• **BRANO SELEZIONATO**:
►

L’ondata di sdegno moralista seguita a Genova-Siena mi fa un po’ sorridere. Il perbenismo schiera tutti dalla stessa parte. Sul Corriere, uno degli indignati pezzi cita persino l’alluvione su Genova, quasi a imputare alle curve anche questo.
Gli ultrà sono un ottimo capro espiatorio di un sistema (sportivo, ma non solo) che fa acqua da tutte le parti.
Nell’epoca delle società (anche sportive) secolarizzate, la maglia è un simbolo. E quel chiedere (anzi, imporre con la forza) ai giocatori di togliersela, è una specie di attestazione di proprietà. Di chi sono le squadre di calcio? Dei presidenti (spesso imprenditori a rischio bancarotta)? Dei soci (i board sono a volte impresentabili, la Juve è ancora parzialmente libica, l’Inter raffina e il Milan va be’)? Dei giocatori (che cambiano casacca ogni due mesi e arrivano anche a vendere i derby)? O dei tifosi?
Di questi ultimi gli ultrà si sono autonominati portavoce. Sono d’altronde gli unici organizzati e con seguito, popolare e giovanile.
Per evitare che disturbassero il meccanismo socio-economico che sta intorno al pallone, in questi anni le società li hanno spesso assecondati. Anzi, hanno assecondato i capi della curva. Che però, come ieri, ogni tanto esce dai binari.
Scatenando l’irritazione nazionale.
È la tv che comanda in campo. Che decide orari, impegni, ritmi. Che causa persino gli infortuni.

◄

• **ESERCIZIO ASSEGNATO A**:
Copia dal brano sugli ultrà il passo che va da "Per evitare che" fino a "persino gli infortuni." compreso.
• **ESERCIZIO ASSEGNATO B**:
Traduci in inglese, per favore, questa frase del brano sugli ultrà: "Gli ultrà sono un ottimo capro espiatorio di un sistema (sportivo, ma non solo) che fa acqua da tutte le parti."
• **ESERCIZIO ASSEGNATO C**:
Scrivi il seguito del brano sugli ultrà, partendo subito dopo l'ultima frase riportata.
Le righe che vengono dopo non hanno alcun ruolo in questo lavoro.

• **ESTRATTO DEI DATI**:
►

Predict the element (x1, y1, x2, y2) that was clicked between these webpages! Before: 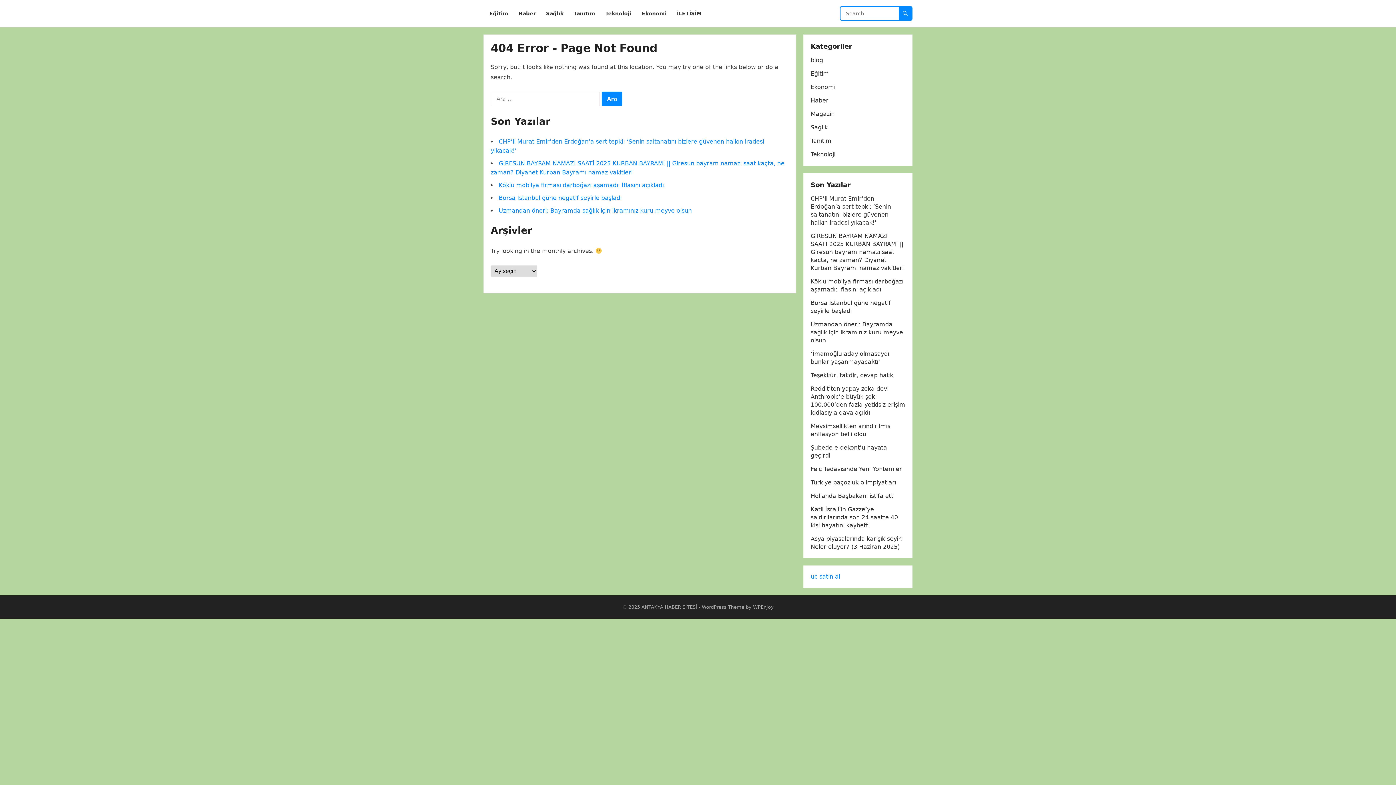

◄

• **RISPOSTA A**:
Per evitare che disturbassero il meccanismo socio-economico che sta intorno al pallone, in questi anni le società li hanno spesso assecondati. Anzi, hanno assecondato i capi della curva. Che però, come ieri, ogni tanto esce dai binari.
Scatenando l’irritazione nazionale.
È la tv che comanda in campo. Che decide orari, impegni, ritmi. Che causa persino gli infortuni.

• **RISPOSTA B**:
The ultras are a perfect scapegoat for a system (a sporting one, but not only) that is leaking from every side.

• **RISPOSTA C**:
Ma è più semplice dare la colpa agli ultrà. Quelli che vivono per il calcio. Che a questo dio sacrificano tutti i fine settimana.
Un dio ingiusto e squilibrato che vende a metà campionato i suoi gioielli per far cassa (un anno fa la Samp, ora il Genoa). In Usa, patria del liberismo, gli acquisti sono regolati da regole: è la squadra più debole a prendersi i giocatori migliori.
Ma d’altronde siamo in Italia. Dove il Verona vinse l’unico scudetto in cui venne fatto un vero sorteggio per l’assegnazione degli arbitri. Poi mai più ripetuto.
Pensavo infine: se – seguendo l’idea della piccola Norimberga di Grillo – si imponesse ai politici di uscire dal campo consegnando qualcosa che “ci appartiene” cosa chiederemmo?
I vestiti firmati?
Le barche?
Gioielli e lingotti?
O il sogno di un paese migliore, quello per cui 67 anni fa migliaia di ragazzi sacrificarono la loro vita?